▶ **ABOUT THIS TASK**:
Could you give back exactly the lines below from the one with "This screenshot has height=397, width=585." through the one with "Given: Delete row using red trash icon", without a single picture?

══ DATA ══

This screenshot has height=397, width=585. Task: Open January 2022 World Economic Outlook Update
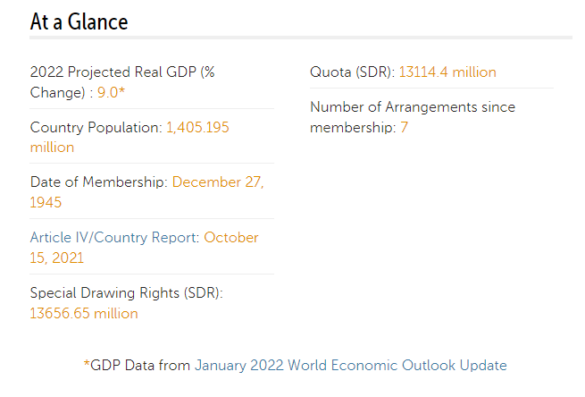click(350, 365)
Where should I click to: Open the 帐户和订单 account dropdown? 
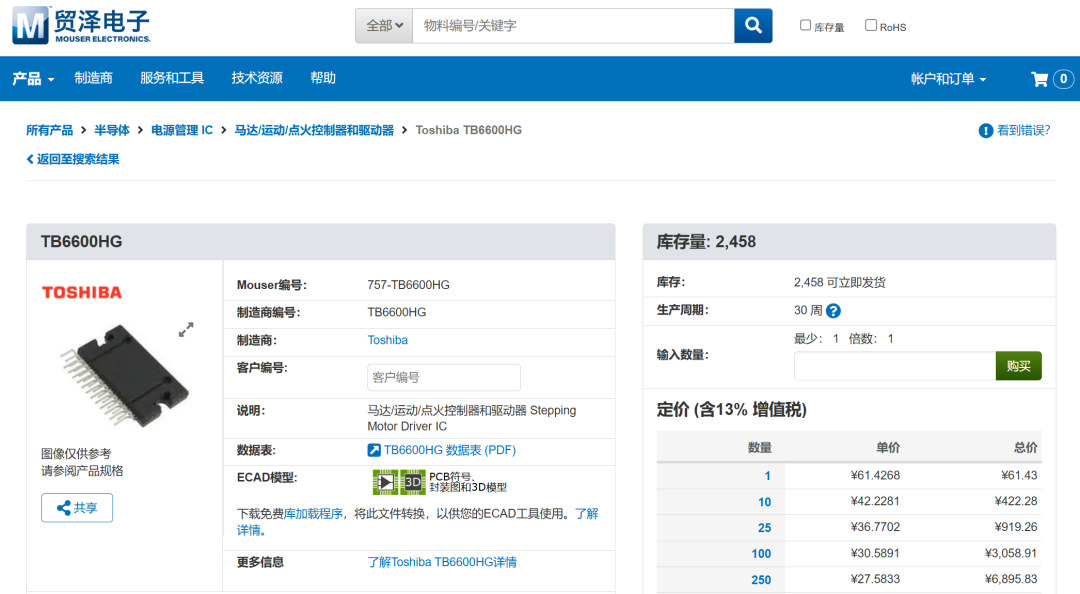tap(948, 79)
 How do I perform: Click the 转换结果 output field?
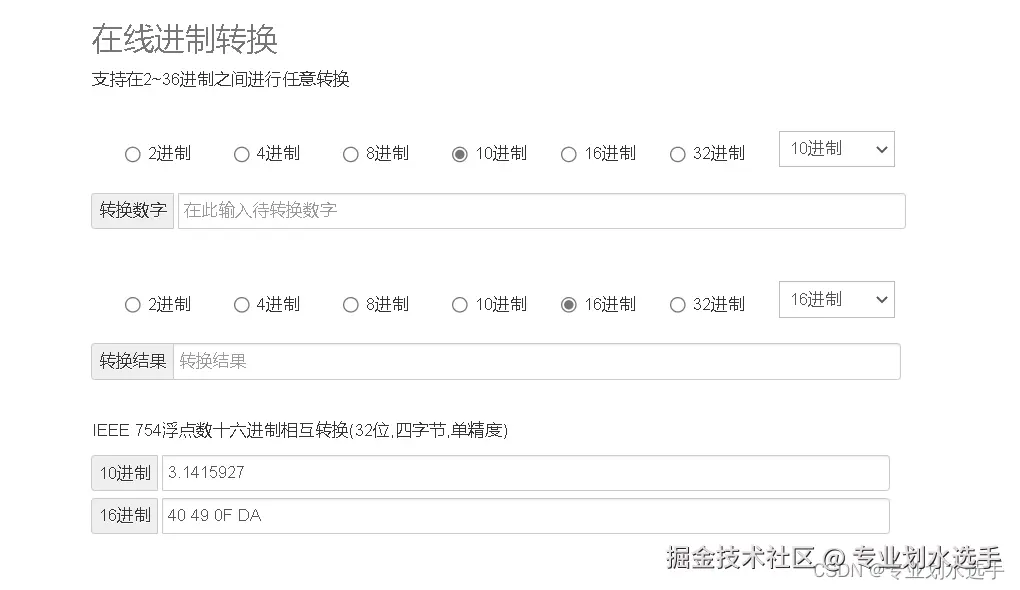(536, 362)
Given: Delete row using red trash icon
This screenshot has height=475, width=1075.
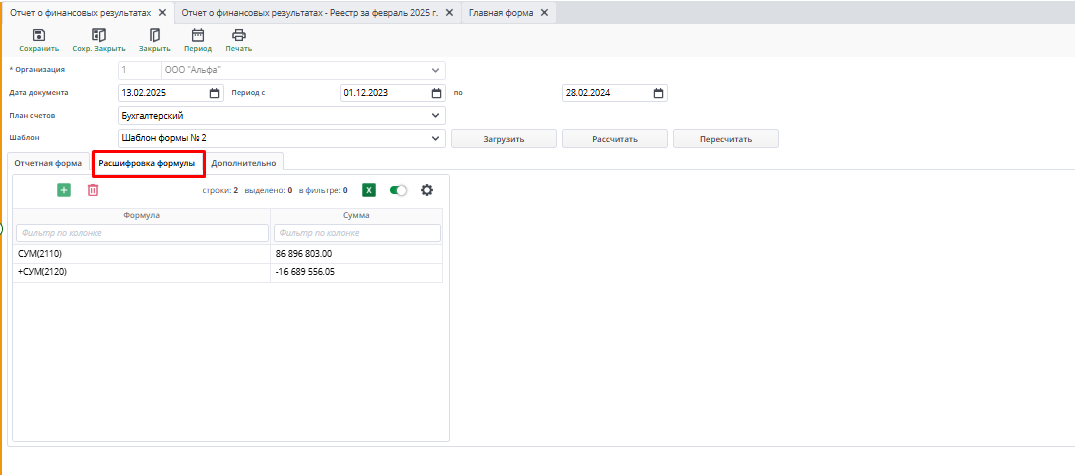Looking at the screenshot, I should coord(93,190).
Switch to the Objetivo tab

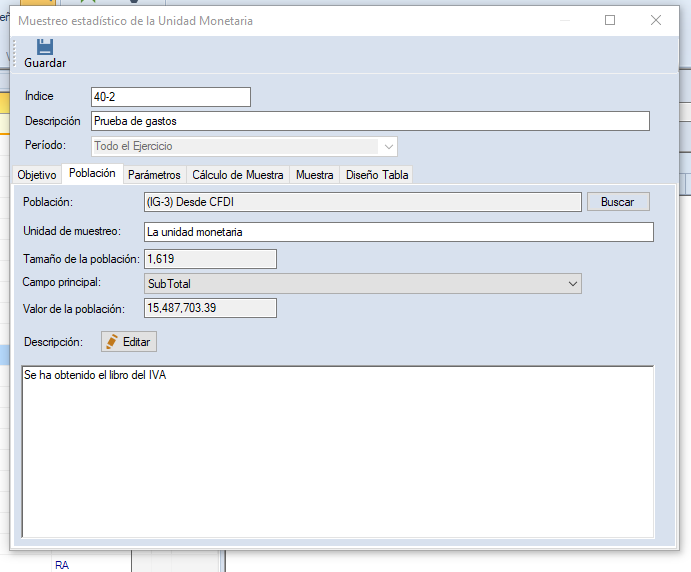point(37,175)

═══
══ DATA ══

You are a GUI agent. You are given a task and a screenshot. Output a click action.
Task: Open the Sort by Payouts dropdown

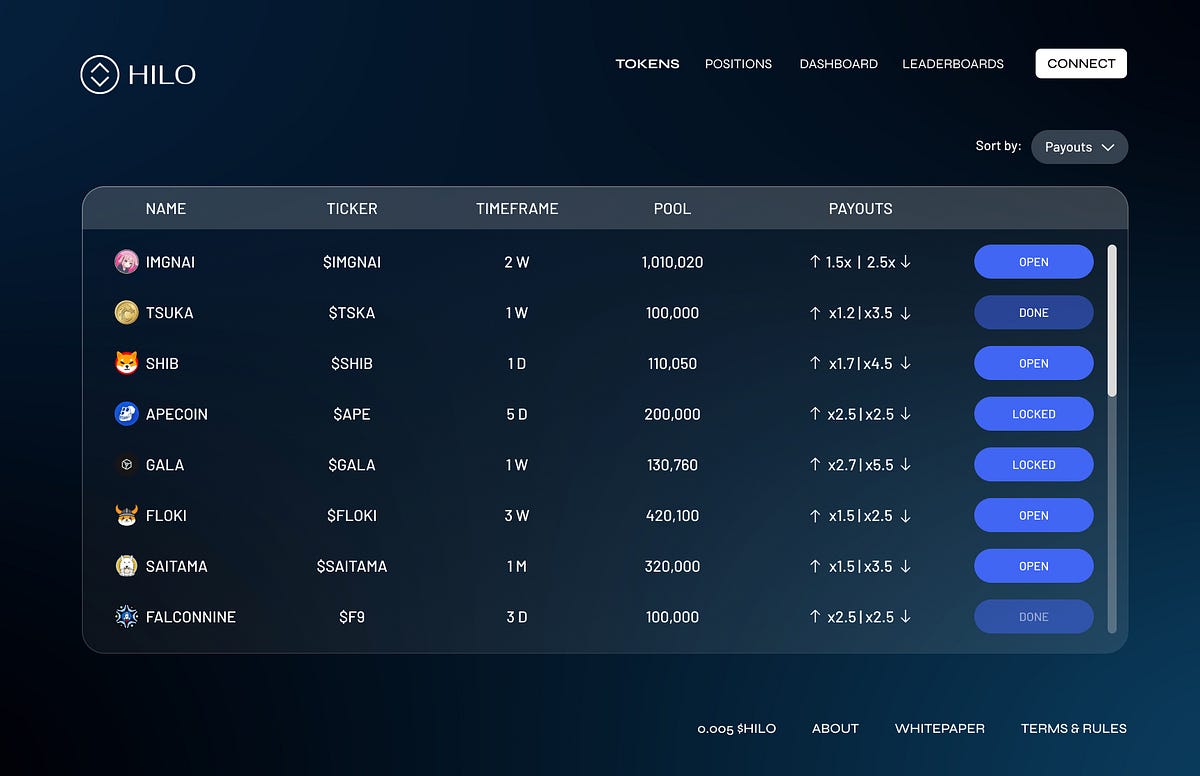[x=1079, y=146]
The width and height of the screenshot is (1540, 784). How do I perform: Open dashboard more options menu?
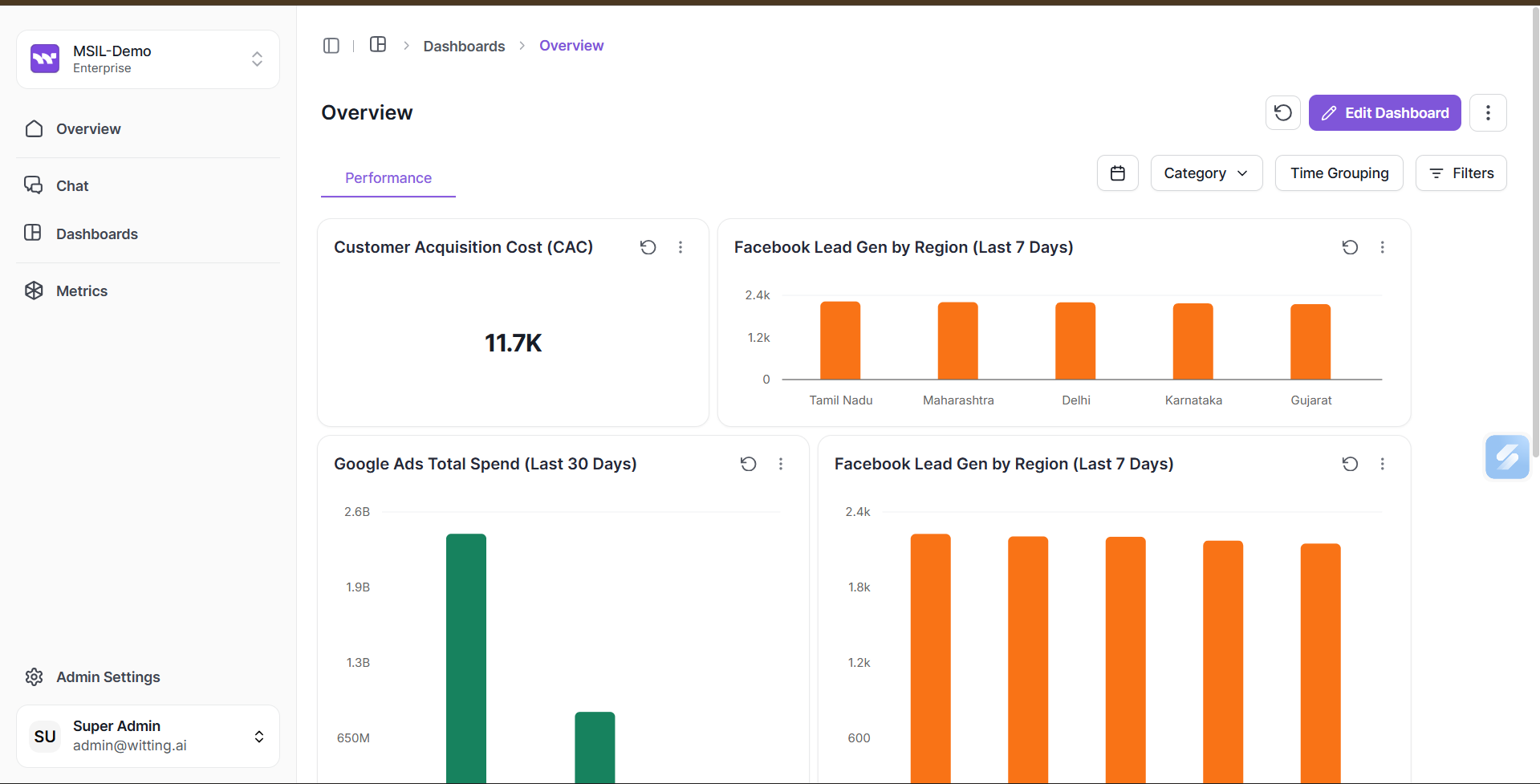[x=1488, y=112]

═══

▶ **FINISHED TASK**:
This screenshot has height=397, width=585. Task: Open January 2022 World Economic Outlook Update
click(350, 365)
Where should I click to: Open the 帐户和订单 account dropdown? 
tap(948, 79)
 How do I perform: Click the 转换结果 output field?
(536, 362)
Given: Delete row using red trash icon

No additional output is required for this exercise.